For each line of the material, check for the string "agent"; then state how many lines had it, giving only the number.
****************
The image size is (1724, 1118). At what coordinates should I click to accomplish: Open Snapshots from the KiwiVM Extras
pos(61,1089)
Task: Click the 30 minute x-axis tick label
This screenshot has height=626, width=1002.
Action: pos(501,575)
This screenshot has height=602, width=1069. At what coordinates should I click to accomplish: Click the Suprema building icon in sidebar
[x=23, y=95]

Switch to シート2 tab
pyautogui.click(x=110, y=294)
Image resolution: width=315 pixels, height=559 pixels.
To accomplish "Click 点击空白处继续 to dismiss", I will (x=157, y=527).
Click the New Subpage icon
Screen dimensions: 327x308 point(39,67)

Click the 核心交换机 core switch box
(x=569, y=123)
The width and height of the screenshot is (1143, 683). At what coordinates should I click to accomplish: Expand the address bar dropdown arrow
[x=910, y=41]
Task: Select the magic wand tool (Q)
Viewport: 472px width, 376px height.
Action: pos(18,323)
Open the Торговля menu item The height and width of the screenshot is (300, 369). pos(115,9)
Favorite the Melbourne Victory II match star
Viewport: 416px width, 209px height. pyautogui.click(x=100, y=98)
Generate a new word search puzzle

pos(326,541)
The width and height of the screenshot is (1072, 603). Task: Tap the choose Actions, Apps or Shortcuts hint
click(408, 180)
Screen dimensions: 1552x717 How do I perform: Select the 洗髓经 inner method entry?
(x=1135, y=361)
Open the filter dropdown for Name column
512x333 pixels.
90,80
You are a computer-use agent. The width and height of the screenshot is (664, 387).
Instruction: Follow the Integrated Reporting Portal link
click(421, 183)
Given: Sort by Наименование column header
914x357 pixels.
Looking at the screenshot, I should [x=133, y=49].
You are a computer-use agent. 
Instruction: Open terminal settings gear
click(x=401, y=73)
****************
■ Exercise answer:
2